Could we see a Celtics-Lakers NBA Finals rubber match? We still think Oklahoma City has the edge coming out of the West and we wonder if -- like the Heat this past season -- they can possibly be denied next time around in the title round. But if Boston can get past Miami, you simply can't rule out the chance for them to finally snare that coveted Banner 18.
Again, it all depends on health. And without it, Boston can easily fall victim to an early exit.
Read on for our panel's predictions:
Greg Payne, ESPN Boston (Celtics win NBA title)

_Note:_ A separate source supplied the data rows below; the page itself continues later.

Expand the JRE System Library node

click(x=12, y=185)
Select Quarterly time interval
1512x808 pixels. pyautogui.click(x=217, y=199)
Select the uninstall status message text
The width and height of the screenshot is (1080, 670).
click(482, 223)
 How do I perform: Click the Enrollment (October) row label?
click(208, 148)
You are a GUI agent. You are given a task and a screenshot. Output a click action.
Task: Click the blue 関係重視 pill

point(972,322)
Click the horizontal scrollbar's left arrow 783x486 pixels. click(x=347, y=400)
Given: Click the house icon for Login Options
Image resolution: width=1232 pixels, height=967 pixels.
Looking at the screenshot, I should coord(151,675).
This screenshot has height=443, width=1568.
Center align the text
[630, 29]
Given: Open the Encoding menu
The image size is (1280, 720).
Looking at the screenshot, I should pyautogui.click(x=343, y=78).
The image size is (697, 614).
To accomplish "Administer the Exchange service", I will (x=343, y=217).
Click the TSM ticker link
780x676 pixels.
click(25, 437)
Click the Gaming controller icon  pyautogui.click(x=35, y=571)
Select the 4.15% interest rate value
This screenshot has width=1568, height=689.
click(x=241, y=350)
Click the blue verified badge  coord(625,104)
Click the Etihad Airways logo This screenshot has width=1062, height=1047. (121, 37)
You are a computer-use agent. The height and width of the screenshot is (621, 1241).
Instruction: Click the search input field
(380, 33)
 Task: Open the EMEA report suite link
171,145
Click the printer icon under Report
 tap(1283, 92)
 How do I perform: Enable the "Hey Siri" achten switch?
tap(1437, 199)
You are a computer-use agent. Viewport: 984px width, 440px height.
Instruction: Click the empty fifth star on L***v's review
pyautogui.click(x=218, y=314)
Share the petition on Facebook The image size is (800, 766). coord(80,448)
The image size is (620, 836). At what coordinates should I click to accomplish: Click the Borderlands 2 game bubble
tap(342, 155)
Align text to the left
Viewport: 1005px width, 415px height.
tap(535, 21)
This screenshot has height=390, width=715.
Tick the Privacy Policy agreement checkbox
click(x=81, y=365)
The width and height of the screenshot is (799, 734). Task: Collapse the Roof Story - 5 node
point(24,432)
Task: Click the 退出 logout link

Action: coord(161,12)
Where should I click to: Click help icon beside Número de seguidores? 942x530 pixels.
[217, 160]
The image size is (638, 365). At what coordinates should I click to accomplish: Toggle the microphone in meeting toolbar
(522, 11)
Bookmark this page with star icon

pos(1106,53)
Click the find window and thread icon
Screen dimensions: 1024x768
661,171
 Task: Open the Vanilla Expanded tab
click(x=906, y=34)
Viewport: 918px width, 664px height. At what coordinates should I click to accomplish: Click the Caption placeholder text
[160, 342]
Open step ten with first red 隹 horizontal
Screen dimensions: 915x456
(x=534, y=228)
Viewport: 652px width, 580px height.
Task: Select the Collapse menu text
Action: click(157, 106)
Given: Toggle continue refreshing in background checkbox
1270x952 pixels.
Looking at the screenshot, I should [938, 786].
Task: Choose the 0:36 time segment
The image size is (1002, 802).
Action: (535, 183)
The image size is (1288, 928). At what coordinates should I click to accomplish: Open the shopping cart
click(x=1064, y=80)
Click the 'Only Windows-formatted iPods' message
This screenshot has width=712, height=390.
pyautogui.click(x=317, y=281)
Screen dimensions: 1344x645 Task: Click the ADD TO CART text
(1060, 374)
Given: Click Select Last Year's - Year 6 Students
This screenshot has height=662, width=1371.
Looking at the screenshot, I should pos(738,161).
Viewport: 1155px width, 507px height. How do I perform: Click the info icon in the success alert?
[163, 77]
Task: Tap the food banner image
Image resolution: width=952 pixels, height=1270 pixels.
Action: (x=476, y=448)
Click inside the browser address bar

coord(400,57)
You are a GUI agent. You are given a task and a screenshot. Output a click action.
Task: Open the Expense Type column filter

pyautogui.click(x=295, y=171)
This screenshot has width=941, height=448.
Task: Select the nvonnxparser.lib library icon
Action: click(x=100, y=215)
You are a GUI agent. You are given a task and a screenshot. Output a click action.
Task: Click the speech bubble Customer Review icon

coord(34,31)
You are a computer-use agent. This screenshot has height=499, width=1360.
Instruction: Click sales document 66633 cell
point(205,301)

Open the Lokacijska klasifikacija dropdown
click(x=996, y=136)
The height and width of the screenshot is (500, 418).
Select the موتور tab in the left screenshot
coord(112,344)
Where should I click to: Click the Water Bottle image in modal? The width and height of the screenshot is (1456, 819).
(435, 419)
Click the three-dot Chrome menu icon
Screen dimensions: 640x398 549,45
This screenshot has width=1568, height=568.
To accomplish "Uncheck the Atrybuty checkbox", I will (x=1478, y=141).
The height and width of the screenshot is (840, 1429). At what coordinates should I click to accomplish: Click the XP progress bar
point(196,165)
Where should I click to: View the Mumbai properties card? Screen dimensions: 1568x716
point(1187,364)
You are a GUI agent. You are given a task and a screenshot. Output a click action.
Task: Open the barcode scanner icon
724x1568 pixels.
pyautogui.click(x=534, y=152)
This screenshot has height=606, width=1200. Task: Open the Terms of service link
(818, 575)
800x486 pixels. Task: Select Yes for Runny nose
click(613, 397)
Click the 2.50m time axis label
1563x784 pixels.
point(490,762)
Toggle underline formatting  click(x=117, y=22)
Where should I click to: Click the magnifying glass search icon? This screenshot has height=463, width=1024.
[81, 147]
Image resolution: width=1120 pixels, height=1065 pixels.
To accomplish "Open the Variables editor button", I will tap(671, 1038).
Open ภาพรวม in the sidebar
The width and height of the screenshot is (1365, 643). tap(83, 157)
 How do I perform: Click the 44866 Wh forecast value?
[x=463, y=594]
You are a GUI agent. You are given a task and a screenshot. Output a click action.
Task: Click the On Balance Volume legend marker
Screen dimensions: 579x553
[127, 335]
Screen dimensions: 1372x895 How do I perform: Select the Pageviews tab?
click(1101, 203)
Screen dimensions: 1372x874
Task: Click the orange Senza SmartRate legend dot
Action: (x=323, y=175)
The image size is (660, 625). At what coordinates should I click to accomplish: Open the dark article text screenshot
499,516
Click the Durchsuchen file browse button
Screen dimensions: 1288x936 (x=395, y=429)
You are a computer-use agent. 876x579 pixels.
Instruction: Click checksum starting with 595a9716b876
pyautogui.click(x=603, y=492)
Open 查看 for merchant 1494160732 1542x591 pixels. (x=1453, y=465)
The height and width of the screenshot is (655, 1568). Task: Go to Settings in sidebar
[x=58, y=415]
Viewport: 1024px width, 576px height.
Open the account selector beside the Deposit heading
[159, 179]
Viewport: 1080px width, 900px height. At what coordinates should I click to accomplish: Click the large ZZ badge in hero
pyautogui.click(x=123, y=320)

The Celtics will win the 2013 NBA championship, with Rajon Rondo claiming the NBA Finals Most Valuable Player award. Sure, two very, very important pieces of this Boston squad didn't get any younger this offseason (Paul Pierce and Kevin Garnett), but Rondo finally has a young nucleus to work with in Courtney Lee, Brandon Bass, Jeff Green (when he's officially signed), Jared Sullinger, and Avery Bradley (heck, Chris Wilcox runs like a young guy, so throw him in there, too). This is the core group of guys -- Jason Terry, Pierce, and Garnett will all play crucial roles, too, don't get me wrong --- that will really propel this team all season, and Rondo will be the one spearheading the attack. The Celtics nearly knocked off the Heat with a ridiculously beat-up squad last season, and even though Ray Allen is a significant addition for Miami, Boston's coming back so much deeper and so much more versatile than it was last season. As long as this team stays healthy, it's going to have enough weapons (along with the textbook defense) to survive a playoff series against Heat and eventually take down whoever emerges from the Western Conference -- all with Rondo leading the way.
Ryan DeGama, CelticsHub (Celtics lose in NBA Finals)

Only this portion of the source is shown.